Bridging Russia’s History of Terror
A pro-government military correspondent known by the pen name of Vladlen Tatarsky is blown up in a café in the center of St. Petersburg. Forty people are injured in this act of terror. Just two days earlier, a young American journalist was imprisoned on charges of espionage. Dozens of Russian citizens find themselves behind bars every week for nothing. And this is also terror. It is a terror exacted without bombs, but the casualties are very real.
The only entity responsible for it is the state, aided and abetted by supporters such as the dead blogger and those who now demand his death be avenged. The new look of state terror both resembles and is starkly different from past eras of terror.
The Routinization of Terror
Modern state terror in Russia does not recognize sovereign countries’ borders or any individual’s rights. Rules and conventions are consigned to the garbage bin. While each case is different, the overarching narrative is not. Terror is now a daily routine, something that drops from the bluest of skies onto unsuspecting victims.
The arrest of American journalist Evan Gershkovich, who reports for the Wall Street Journal, in Yekaterinburg amounted to political hostage-taking. This is terror on a supranational scale, when the authorities of a huge country turn to the methods of thugs to poke another country in the eye. The Russian state has been borrowing from the toolkit of the likes of Taliban, officially recognized as a terrorist organization but repeatedly welcomed at the highest level in Moscow.
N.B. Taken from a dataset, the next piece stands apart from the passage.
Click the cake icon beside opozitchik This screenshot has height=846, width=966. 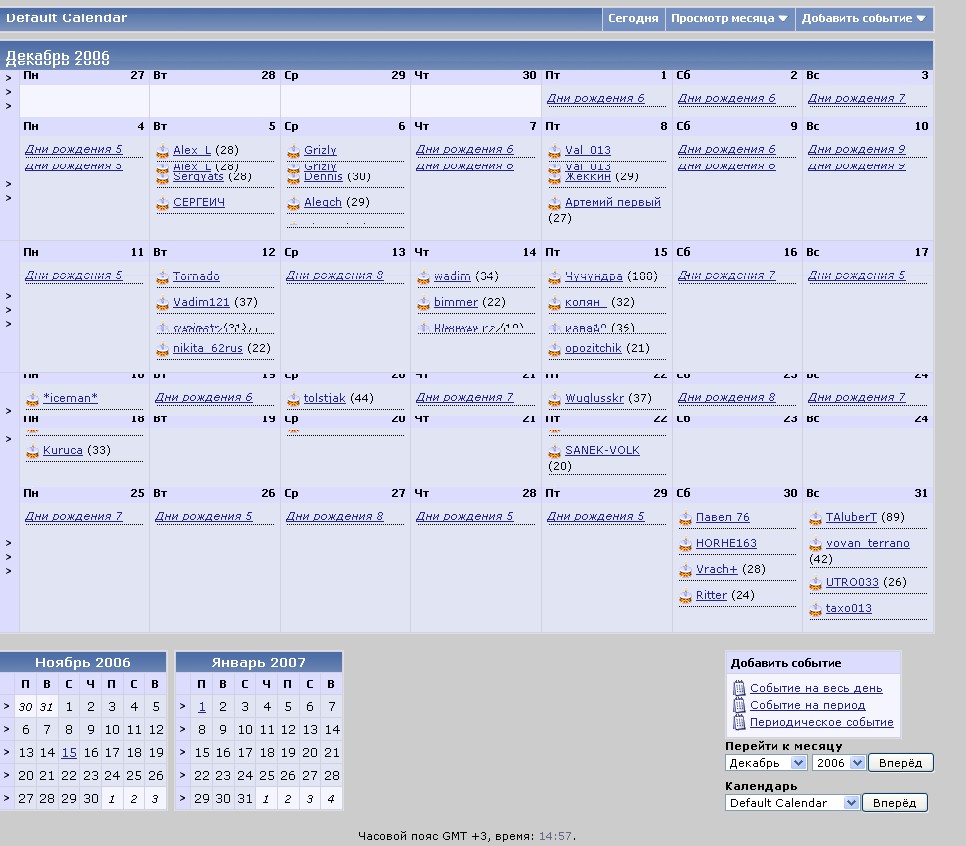point(554,349)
The twenty-six-year-old woman who allegedly handed the fatal statuette to Tatarsky in a café, Daria Trepova, has been labeled not just a traitor working for the Ukrainian special services, but also a supporter of the Russian opposition leader Alexei Navalny—and, all this before trial. Both Ukraine and Navalny’s Anti-Corruption Foundation are fierce enemies of Putin's system.
Of course, the law enforcement agencies have jumped at the opportunity to present Trepova as a bridge between Navalny’s foundation and Ukraine’s special services. It is not hard to predict further developments: a fierce persecution of the foundation’s supporters is inevitable. Everyone will be wanted: volunteers, activists who sympathize with Navalny, those who were seen at rallies, those who donated, those who posted and reposted anti-war slogans.
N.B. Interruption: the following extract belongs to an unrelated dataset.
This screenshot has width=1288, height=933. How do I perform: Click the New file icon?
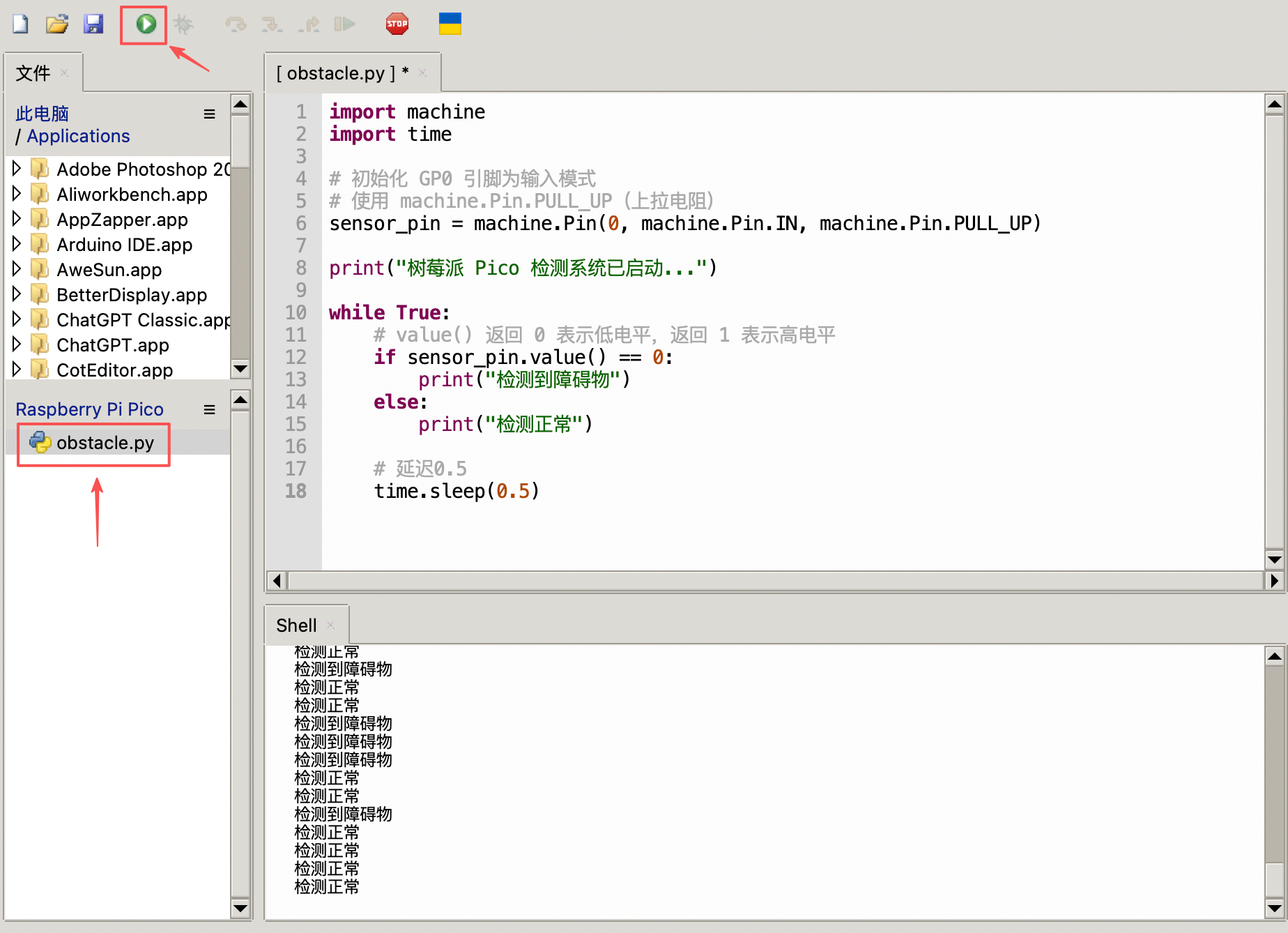click(21, 24)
There may also be attempts to find and deactivate Vladimir Putin's opponents living abroad. Now everyone needs to think about their own safety—everyone, including those living in the EU, the UK, or North America. The rules have been shattered.
The largest country on the world map, a nuclear power with a permanent seat on the UN Security Council (Moscow has just assumed the chairmanship of the Security Council), a state that has been an important part of the world order, international relations, and the global economy—Russia is now a threat to all those things. The state is unpredictable, cruel, and embittered.
The Usual News
Here is the usual news from Russia. In the Tula region, armed special forces storm the apartment of the sixty-two-year-old Sergei Buivol. They open fire on the man, and all because of an anti-war post on Odnoklassniki, a Russian social media platform.
In Moscow, the court decides to keep the scientist Viktor Moskalev under arrest for two months because of two comments on the website executive.ru.
Petersburg archaeologist Oleg Belousov is sent to a penal colony for five and a half years on charges of disseminating “false information about the Russian army” and “incitement to extremism.” Belousov, who has a disability, provides for his son, who also suffers from a disability.
Moscow pensioner Mikhail Simonov is sent to a colony for seven years for two anti-war comments on Vkontakte, Russia’s largest social media platform.
These things are the new routine. Independent journalists from Russia cover this “routine” on a daily basis and, because of this, are forced to cover the country from abroad. But for foreign journalists, it seemed until recently, there was an opening. We almost envied Evan Gershkovich the freedom to come see us in Riga, write a piece about Dozhd TV channel, and fly back to Moscow. Because he was a correspondent for the respectable Wall Street Journal, and he was American, he was safe. Last week, we realized that this rule too no longer holds.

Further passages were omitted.